The question goes like this: “Imagine a 747 sitting on a large conveyor belt, as long and as wide as a runway. The conveyor belt is designed to exactly match the speed of the wheels, but run in the opposite direction. Can the plane take off?”

The answer is yes, the plane will take off, and the explanation why is very simple. I’ll use some free-body diagrams (without coordinate systems, sorry enginerds) to break it down. But before we go into that, let the lovable folks from Mythbusters walk you through why the plane will indeed take off:

Like the Mythbusters say in the clip, the biggest reason why people get the answer to this question wrong is that they naturally tend to assume the plane would act the same was as an automobile—a vehicle that we all know would remain stationary on a treadmill.

But a car’s propulsion system works differently than a plane’s. I described how a vehicle drives forward in my Crawl Ratios and Off-Road Gearing: Everything You’ve Ever Wanted To Know article, saying:

The reason why your car moves forward at all is because the ground is actually “pushing” the car forward by reacting to your wheel’s force against the ground. ﻿

In other words, your car moves because of FRT (the “thrust”) in the diagram above, which is only there because it’s a reaction to the force that your tire imparts against the road. This force, labeled FTR above, is just your our wheel’s torque (which is the torque from the engine multiplied by your trans, transfer case, and differential ratios) divided by the tire radius.

But if the car is on a treadmill, the ground can easily move relative to the vehicle. As a result, the engine will not produce much torque, the car won’t be able to impart much of a force to the ground (other than to overcome frictional losses of the treadmill), and thus, the ground won’t be able to impart much of a force back onto the car. The car will remain stationary.

Indeed, vehicle dynamometers actually uses rollers that have brakes to increase the “ground’s” resistance. By doing this, they’re gradually increasing the amount of torque the engine has to make to keep the wheels rotating (thus, they’re increasing FTR and FRT—hence why you need straps to hold the cars in place). Without adding resistance to the wheels, dynos could not produce a torque curve.

Airplanes work differently, in that they don’t send torque through tires, so they don’t receive thrust from the ground’s equal and opposite reaction to the tangential force of the powered wheels. Instead, they rely on a reaction from air.

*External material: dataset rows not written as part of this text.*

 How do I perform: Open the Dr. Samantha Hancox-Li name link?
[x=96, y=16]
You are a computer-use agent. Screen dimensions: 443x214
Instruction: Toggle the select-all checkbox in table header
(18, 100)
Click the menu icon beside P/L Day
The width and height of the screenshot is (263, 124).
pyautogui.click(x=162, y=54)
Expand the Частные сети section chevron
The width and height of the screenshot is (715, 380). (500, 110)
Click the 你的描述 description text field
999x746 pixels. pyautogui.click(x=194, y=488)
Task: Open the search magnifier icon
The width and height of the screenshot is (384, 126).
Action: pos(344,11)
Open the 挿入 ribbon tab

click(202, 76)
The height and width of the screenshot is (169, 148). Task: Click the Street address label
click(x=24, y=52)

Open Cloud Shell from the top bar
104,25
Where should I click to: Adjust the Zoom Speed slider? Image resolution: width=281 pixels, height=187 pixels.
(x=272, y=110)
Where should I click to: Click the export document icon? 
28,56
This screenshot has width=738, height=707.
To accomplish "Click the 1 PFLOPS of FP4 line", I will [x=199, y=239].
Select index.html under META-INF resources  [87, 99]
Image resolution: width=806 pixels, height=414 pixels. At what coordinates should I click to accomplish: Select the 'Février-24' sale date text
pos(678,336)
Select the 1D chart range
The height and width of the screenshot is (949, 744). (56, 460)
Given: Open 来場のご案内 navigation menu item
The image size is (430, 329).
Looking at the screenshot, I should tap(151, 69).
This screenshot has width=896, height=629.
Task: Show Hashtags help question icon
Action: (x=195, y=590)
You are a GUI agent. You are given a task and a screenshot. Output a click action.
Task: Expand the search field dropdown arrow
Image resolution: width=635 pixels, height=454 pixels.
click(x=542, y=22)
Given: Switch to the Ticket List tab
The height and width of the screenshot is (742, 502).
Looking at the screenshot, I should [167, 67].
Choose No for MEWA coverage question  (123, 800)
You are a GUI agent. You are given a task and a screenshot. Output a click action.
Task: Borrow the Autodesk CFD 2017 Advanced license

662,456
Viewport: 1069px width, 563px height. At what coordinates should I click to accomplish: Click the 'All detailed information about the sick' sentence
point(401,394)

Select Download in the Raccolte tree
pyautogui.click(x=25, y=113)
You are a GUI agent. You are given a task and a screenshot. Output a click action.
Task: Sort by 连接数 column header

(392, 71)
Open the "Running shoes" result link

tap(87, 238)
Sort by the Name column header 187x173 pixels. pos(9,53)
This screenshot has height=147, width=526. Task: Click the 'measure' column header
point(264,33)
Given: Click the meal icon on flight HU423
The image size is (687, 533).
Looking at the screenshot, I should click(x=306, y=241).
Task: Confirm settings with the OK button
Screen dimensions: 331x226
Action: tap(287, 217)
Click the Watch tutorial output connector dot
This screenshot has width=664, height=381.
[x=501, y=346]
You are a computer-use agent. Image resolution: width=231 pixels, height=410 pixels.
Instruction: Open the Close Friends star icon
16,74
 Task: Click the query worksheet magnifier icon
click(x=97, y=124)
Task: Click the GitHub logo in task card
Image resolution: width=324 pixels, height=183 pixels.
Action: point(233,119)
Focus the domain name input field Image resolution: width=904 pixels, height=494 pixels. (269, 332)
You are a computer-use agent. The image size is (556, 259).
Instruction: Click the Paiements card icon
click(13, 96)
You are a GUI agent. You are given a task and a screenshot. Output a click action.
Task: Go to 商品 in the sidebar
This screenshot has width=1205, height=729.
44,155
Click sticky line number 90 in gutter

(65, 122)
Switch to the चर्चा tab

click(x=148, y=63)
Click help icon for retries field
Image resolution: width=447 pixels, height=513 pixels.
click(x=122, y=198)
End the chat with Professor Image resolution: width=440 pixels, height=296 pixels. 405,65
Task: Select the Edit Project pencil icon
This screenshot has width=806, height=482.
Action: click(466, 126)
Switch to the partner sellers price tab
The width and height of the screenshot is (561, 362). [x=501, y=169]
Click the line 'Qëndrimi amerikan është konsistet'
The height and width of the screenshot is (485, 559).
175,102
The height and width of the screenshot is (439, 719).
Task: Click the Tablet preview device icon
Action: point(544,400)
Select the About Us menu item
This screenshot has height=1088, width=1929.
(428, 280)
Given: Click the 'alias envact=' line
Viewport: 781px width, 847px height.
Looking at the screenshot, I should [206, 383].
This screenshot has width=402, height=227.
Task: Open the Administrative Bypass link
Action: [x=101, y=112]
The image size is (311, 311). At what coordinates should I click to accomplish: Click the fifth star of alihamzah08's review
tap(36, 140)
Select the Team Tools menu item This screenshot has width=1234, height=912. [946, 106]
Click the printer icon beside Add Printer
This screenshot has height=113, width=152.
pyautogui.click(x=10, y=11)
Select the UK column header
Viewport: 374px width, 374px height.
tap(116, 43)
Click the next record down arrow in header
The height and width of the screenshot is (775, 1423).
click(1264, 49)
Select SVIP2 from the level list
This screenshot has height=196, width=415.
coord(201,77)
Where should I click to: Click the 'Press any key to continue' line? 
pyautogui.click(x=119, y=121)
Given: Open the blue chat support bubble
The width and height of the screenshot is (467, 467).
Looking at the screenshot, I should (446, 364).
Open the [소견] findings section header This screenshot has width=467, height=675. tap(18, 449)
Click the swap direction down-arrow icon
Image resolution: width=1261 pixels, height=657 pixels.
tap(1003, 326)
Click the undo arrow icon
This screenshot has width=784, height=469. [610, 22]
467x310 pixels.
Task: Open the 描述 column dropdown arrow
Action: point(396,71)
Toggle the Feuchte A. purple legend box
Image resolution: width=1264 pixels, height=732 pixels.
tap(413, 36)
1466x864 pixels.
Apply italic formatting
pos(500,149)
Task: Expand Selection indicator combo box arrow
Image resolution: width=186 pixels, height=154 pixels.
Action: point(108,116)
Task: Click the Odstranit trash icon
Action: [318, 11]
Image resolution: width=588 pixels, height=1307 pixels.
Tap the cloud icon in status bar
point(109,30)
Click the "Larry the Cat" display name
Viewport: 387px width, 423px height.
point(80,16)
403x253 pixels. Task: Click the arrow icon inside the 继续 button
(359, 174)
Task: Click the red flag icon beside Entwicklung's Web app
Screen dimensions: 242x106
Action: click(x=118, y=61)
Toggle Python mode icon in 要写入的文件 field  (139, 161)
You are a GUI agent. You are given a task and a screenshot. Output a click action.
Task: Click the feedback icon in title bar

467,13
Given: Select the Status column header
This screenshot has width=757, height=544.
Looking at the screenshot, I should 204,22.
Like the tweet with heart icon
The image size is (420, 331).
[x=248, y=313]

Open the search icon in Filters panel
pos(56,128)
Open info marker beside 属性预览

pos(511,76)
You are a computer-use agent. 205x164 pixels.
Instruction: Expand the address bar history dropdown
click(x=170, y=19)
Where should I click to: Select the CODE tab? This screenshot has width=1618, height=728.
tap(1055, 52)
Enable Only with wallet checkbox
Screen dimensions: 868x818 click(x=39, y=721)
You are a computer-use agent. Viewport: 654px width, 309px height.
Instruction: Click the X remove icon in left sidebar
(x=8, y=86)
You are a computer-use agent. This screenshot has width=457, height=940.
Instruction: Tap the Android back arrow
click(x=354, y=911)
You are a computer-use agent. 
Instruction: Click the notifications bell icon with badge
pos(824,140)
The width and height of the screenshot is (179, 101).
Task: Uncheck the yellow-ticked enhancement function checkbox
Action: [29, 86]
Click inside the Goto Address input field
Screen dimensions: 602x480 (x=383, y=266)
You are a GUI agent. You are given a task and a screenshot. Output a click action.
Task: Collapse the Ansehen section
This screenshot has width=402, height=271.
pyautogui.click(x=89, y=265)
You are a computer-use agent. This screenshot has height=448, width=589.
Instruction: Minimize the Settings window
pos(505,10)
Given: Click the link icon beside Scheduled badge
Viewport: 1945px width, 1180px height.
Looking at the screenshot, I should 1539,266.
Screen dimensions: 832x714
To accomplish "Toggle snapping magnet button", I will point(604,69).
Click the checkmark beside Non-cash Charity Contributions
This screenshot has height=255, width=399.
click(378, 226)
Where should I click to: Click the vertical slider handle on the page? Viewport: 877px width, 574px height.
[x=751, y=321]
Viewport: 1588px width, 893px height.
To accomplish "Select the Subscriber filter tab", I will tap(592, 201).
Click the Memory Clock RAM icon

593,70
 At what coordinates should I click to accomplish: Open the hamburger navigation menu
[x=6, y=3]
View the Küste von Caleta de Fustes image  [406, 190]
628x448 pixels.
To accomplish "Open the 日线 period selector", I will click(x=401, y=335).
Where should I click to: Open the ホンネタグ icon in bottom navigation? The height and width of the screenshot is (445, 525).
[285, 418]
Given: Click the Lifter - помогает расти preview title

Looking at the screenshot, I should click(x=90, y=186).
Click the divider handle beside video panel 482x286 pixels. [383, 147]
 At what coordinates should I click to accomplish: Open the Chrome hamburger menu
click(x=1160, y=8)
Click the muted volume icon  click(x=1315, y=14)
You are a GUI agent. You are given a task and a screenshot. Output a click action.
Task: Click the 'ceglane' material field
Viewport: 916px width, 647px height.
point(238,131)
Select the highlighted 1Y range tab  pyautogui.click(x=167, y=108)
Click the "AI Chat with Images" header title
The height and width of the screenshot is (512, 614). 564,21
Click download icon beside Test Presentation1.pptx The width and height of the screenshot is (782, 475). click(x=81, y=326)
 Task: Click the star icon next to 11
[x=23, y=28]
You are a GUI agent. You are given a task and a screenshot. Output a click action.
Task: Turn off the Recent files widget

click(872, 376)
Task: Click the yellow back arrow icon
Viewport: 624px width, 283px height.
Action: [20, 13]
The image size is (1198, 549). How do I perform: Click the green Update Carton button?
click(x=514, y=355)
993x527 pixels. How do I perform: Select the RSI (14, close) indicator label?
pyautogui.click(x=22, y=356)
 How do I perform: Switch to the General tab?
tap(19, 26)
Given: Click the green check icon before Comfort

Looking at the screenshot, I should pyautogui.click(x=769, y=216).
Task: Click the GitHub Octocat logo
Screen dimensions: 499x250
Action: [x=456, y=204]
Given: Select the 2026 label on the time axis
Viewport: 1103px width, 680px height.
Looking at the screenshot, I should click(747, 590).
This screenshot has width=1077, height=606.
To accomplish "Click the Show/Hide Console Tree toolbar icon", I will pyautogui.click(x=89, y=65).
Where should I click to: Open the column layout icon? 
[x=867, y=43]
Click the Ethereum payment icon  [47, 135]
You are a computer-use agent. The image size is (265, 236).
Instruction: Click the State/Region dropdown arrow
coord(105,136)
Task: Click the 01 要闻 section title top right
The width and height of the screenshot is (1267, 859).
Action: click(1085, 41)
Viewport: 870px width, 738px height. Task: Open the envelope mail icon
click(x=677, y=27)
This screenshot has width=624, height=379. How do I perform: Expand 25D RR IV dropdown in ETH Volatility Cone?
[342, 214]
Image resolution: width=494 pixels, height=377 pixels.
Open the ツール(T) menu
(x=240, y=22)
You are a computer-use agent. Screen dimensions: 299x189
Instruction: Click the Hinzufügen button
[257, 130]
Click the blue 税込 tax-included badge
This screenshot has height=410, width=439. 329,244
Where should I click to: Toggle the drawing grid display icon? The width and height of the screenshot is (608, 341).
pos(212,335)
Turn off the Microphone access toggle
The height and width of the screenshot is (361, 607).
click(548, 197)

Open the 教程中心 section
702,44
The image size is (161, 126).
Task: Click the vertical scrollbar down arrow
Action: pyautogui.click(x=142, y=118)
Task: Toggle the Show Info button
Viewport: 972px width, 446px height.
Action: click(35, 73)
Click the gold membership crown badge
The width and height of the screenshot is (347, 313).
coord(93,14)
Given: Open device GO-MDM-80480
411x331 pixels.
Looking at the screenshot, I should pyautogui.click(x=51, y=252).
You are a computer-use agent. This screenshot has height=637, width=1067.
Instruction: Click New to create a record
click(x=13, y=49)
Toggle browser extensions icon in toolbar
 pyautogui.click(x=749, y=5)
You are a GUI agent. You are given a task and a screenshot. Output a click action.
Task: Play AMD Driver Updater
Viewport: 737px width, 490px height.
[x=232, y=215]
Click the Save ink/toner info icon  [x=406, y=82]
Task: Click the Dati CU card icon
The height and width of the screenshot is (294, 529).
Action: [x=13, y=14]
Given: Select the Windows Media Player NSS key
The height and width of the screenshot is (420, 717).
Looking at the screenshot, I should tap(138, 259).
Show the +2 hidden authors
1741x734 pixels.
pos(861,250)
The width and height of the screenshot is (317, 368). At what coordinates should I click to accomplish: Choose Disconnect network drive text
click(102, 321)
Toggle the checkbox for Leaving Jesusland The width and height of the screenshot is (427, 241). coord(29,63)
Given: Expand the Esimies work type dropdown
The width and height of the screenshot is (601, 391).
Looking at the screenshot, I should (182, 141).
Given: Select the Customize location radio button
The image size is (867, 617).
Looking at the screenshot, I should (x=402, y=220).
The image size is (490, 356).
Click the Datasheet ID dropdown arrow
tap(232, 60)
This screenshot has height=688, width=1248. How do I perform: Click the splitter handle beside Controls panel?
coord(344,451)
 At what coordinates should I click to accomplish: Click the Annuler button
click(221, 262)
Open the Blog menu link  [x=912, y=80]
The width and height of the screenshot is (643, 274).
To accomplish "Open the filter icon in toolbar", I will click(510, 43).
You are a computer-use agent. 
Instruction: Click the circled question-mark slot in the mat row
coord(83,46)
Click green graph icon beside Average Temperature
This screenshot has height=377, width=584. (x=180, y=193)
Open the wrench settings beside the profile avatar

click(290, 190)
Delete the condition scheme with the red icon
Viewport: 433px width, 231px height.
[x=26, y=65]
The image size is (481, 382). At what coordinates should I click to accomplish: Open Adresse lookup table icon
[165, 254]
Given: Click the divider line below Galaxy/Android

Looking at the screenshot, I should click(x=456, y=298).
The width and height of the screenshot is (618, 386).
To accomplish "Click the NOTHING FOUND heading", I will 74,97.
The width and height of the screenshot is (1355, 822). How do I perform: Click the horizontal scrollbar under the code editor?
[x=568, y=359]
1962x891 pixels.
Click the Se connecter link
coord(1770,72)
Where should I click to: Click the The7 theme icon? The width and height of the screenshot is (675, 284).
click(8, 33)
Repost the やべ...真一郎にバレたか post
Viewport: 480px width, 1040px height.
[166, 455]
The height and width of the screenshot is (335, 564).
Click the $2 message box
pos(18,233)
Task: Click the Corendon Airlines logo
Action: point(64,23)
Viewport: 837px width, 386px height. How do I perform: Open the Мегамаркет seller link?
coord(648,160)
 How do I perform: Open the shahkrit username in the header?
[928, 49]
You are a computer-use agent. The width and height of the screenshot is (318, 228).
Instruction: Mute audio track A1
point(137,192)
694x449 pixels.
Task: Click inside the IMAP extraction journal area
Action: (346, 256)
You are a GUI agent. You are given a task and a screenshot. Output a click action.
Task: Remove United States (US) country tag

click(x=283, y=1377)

Airplanes receive their thrust by accelerating a “working fluid” to ridiculously high speeds. Here’s NASA’s definition of thrust:

Thrust is a mechanical force which is generated through the reaction of accelerating a mass of gas, as explained by Newton’s third law of motion﻿.

The key word, there, is “reaction.” Here’s a look at the forces acting on a stationary jet engine, which would normally be attached to a wing (ignoring gravity for now):

That thrust pushing the engine (and thus plane) forward is equal and opposite to the force associated with the accelerated fluid spewing from the back of the engine. And as NASA derives on its website, the latter is simply defined as the rate of change of the fluid’s momentum with respect to time.

Put another way, it’s the difference between the gas’s exit mass flow rate times the exit velocity and the entry mass flow rate times the initial velocity.

The thrust moving the plane forward is simply the opposite of the rate of change of momentum of the gas shooting from the back of the jet engines.